We evaluated treatments and clinical outcomes for patients treated with HA-WBRT + SIB between 2014 and 2018.
A total of 32 patients (median age, 63.5 years, range 45.3-78.8 years) completed HA-WBRT + SIB. Median follow-up for patients alive at the time of analysis was 11.3 months. The most common histology was non-small cell lung cancer (n = 22). Most patients (n = 25) were prescribed with WBRT dose of 30 Gy with SIB to 37.5 Gy in 15 fractions. Volumetric modulated arc therapy reduced treatment time (p < 0.0001). Median freedom from intracranial progression and overall survival from completion of treatment were 11.4 months and 19.6 months, respectively. Karnofsky Performance Status was associated with improved survival (p = 0.008). The most common toxicities were alopecia, fatigue, and nausea. Five patients developed cognitive impairment, including grade 1 (n = 3), grade 2 (n = 1), and grade 3 (n = 1).
HA-WBRT + SIB demonstrated durable intracranial disease control with modest side effects and merits further investigation as a means of WBRT toxicity reduction while improving long-term locoregional control in the brain.

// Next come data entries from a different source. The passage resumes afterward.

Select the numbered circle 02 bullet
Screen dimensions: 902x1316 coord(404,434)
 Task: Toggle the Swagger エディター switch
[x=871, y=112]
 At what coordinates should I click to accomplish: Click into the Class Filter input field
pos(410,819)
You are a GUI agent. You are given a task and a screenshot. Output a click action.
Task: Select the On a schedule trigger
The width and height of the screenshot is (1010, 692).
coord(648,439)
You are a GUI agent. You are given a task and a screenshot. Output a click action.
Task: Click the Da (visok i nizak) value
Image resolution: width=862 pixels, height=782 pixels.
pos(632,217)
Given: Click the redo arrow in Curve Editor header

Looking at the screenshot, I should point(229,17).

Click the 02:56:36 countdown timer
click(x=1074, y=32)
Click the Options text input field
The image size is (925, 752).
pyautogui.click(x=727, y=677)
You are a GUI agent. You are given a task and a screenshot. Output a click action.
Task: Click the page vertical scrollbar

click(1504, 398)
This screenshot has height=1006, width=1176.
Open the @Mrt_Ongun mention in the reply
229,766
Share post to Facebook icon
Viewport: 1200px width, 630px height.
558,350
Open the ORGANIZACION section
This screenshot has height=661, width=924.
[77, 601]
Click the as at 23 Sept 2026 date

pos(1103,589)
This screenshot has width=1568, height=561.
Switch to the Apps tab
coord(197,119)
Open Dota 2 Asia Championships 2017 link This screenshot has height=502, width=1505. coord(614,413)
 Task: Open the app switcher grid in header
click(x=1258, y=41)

颅部放疗可导致认知能力下降,据推测,这种下降部分归因于海马损伤和干细胞丢失。最近的进展允许有针对性地减少海马的放射剂量,同时保持对脑实质和其他脑转移灶的足够剂量覆盖,这一方法称为海马回避全脑放疗联合同步整合推量(HA-WBRT+SIB)。我们回顾了我们在 HA-WBRT+SIB 方面的早期临床经验。
我们评估了 2014 年至 2018 年间接受 HA-WBRT+SIB 治疗的患者的治疗方法和临床结果。
共有 32 名患者(中位年龄 63.5 岁,范围 45.3-78.8 岁)完成了 HA-WBRT+SIB。在分析时存活的患者中位随访时间为 11.3 个月。最常见的组织学类型是非小细胞肺癌(n=22)。大多数患者(n=25)接受了 30Gy 的 WBRT 剂量,SIB 剂量为 37.5Gy,共 15 次。容积调强弧形治疗降低了治疗时间(p<0.0001)。从治疗完成开始的无颅内进展和总生存中位数分别为 11.4 个月和 19.6 个月。卡氏功能状态与生存改善相关(p=0.008)。最常见的毒性反应是脱发、疲劳和恶心。5 名患者出现认知障碍,包括 1 级(n=3)、2 级(n=1)和 3 级(n=1)。
HA-WBRT+SIB 显示出持久的颅内疾病控制,副作用适度,值得进一步研究,作为减少 WBRT 毒性的方法,同时提高脑内局部区域控制的长期效果。